Those lines of the following listing which contain the string "Task" should be returned.

■ INPUT RECORDS:
Content starts

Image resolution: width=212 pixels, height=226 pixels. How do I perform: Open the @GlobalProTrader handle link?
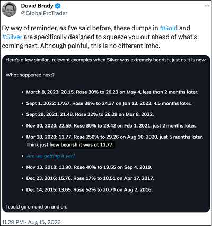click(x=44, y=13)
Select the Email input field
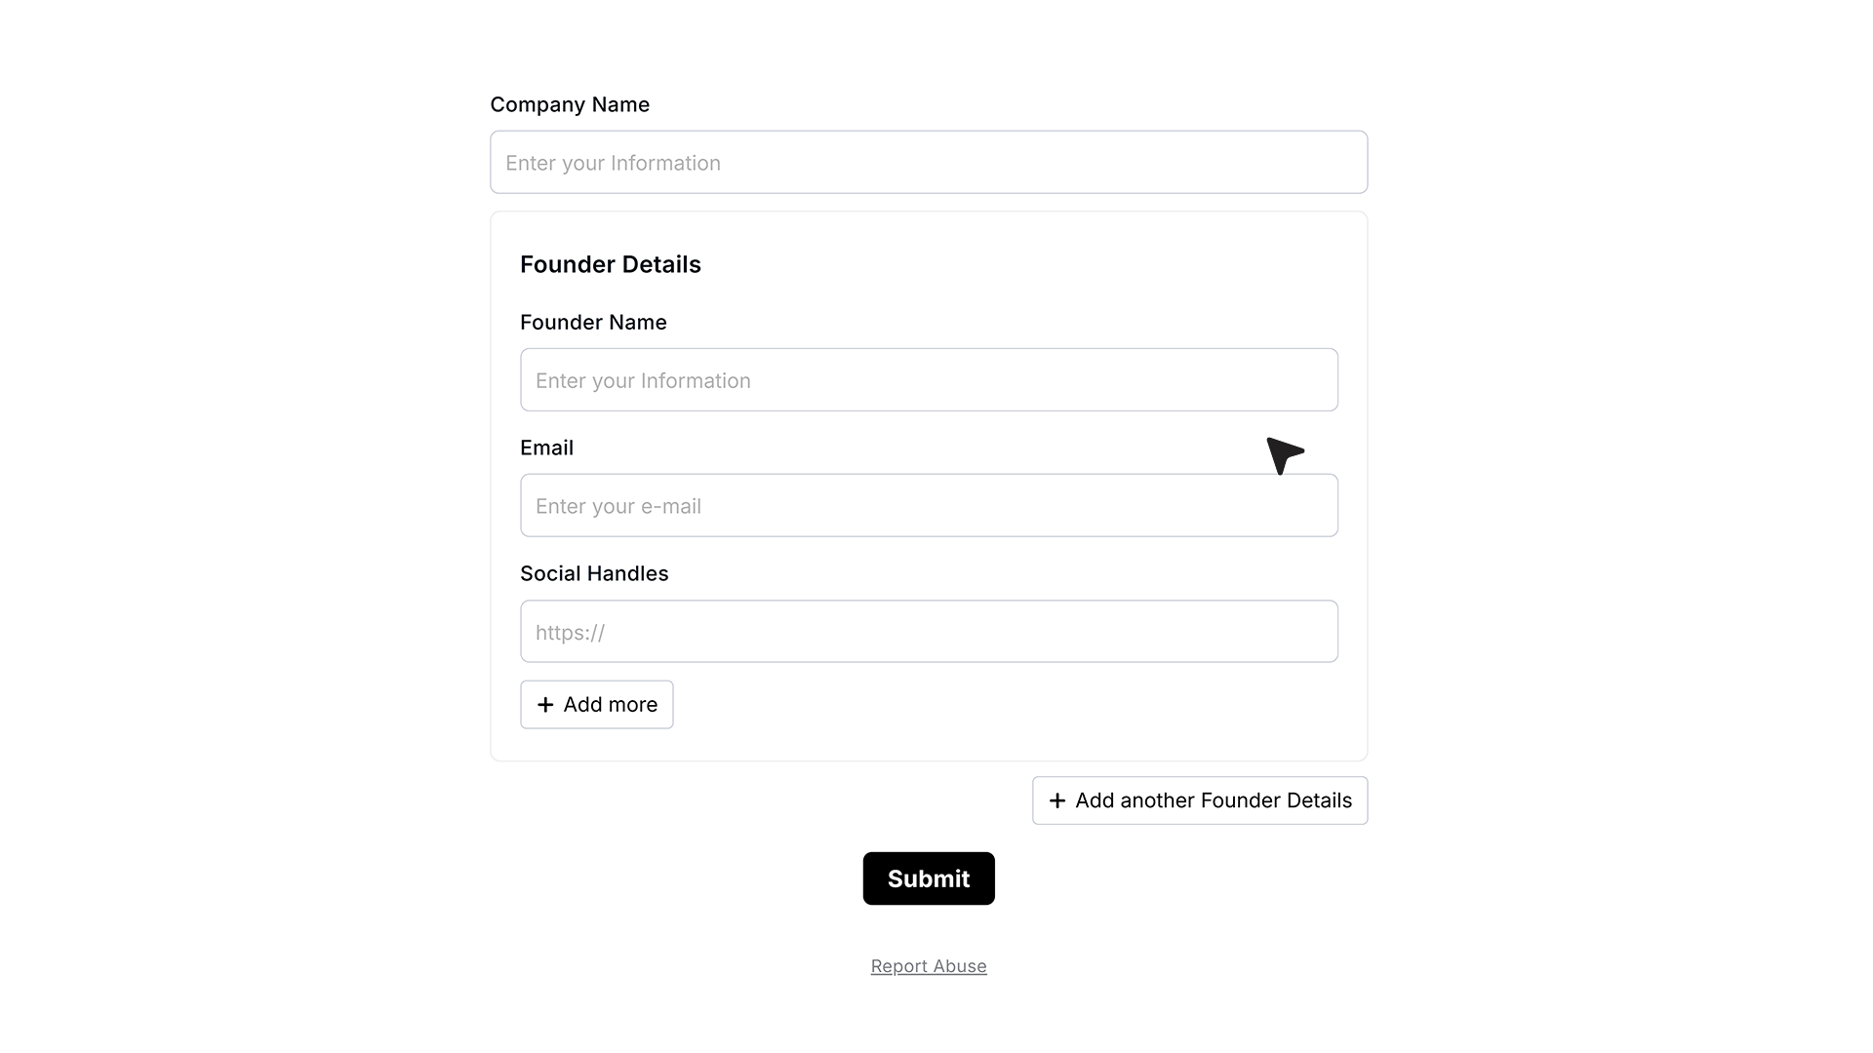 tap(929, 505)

Content ends
Content starts

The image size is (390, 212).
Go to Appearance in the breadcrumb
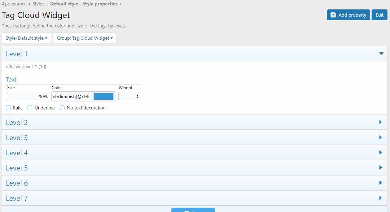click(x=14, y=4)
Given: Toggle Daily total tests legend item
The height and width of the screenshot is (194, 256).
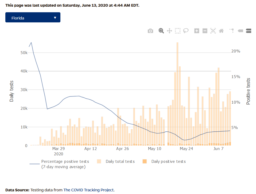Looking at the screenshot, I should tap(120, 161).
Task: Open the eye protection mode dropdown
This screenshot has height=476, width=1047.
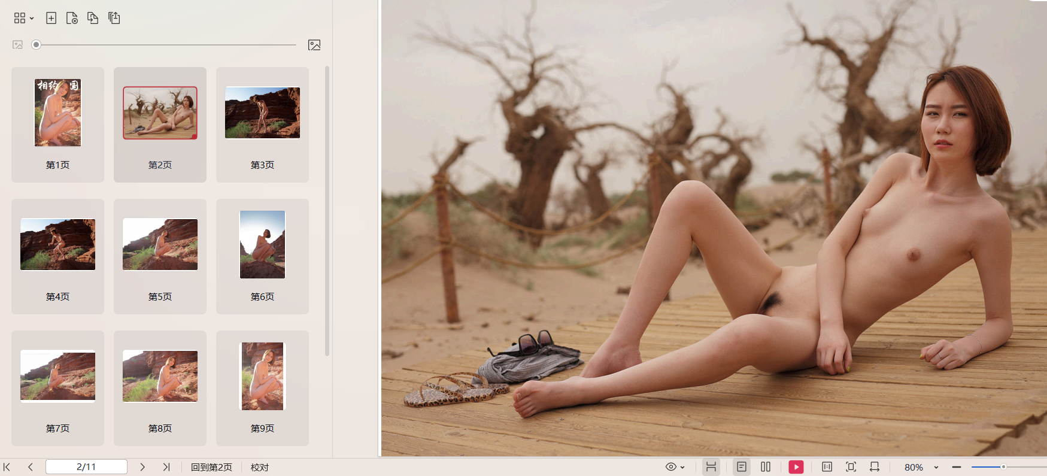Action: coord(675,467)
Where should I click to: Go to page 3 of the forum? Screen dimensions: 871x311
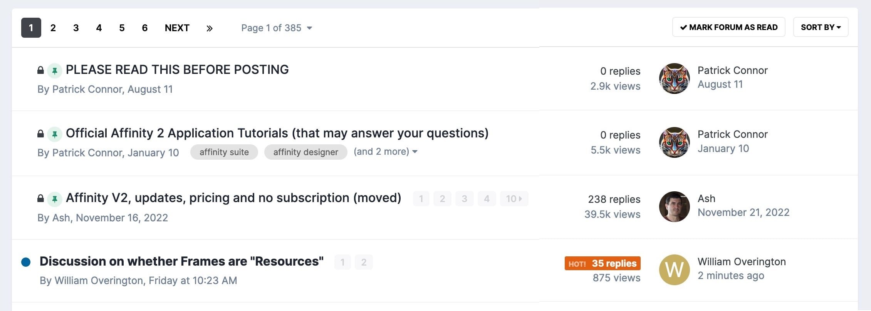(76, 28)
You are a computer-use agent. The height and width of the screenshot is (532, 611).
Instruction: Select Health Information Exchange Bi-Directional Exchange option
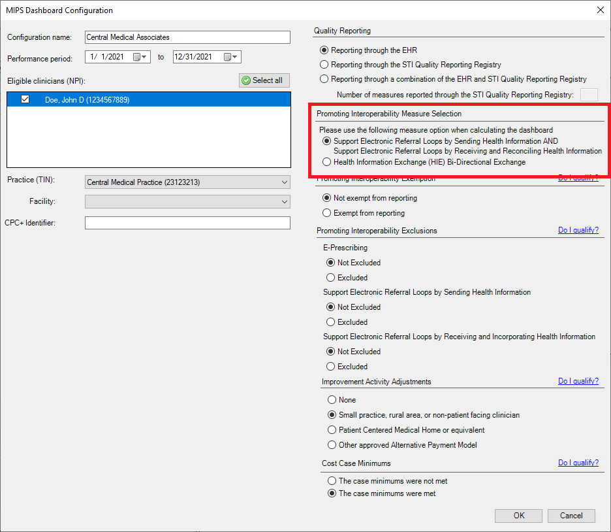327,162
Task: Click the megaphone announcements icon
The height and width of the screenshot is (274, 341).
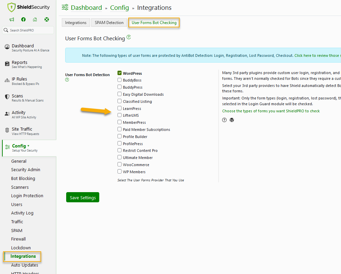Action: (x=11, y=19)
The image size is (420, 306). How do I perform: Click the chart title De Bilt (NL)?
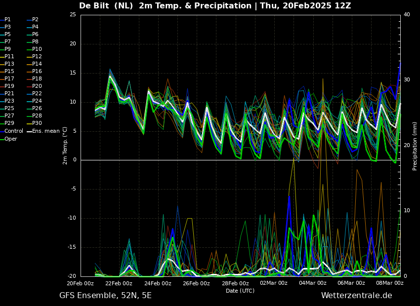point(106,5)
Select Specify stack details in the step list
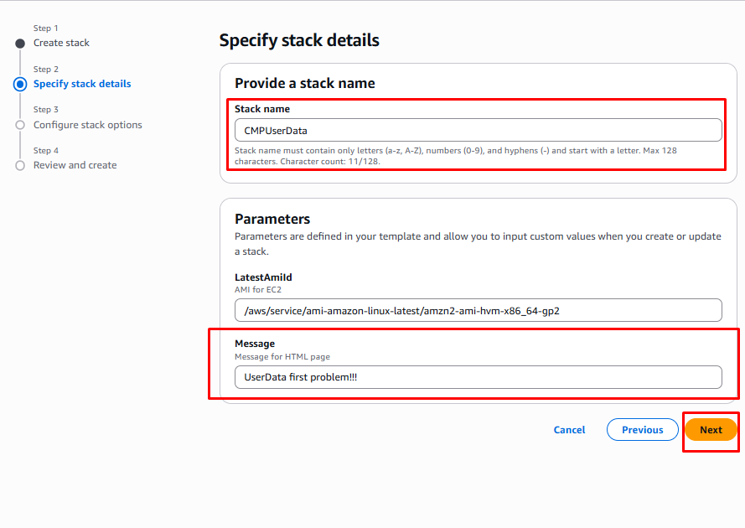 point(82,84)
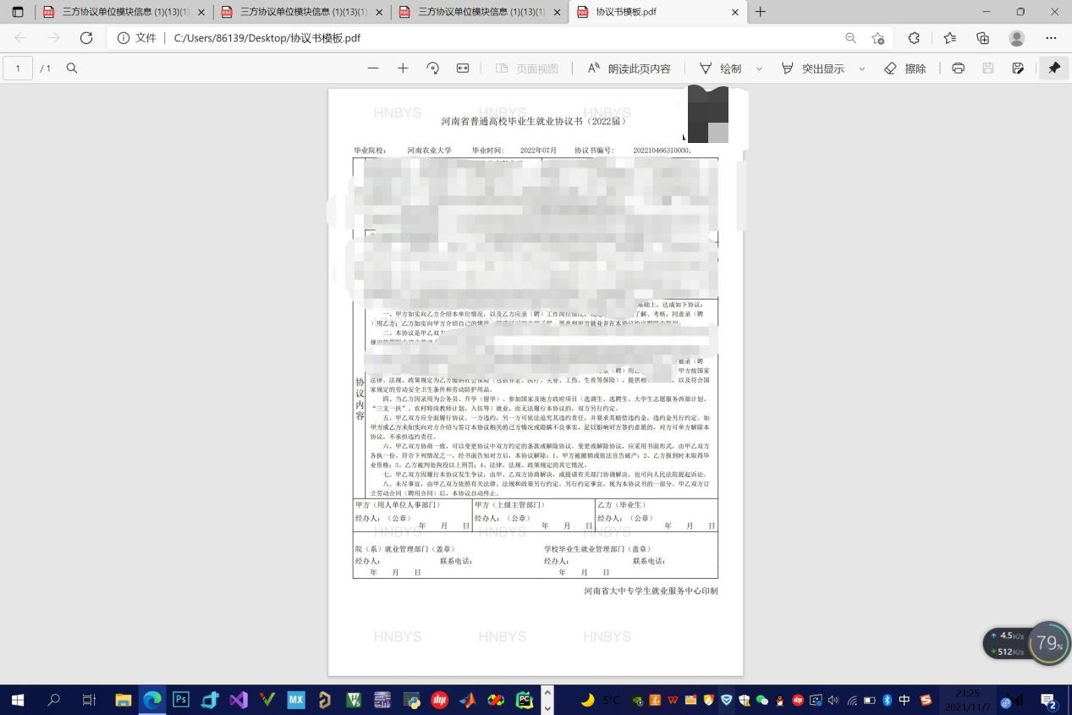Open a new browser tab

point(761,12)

Content ends

■ ANSWER SPACE:
Task: Open the eye protection mode dropdown
Task: Click the megaphone announcements icon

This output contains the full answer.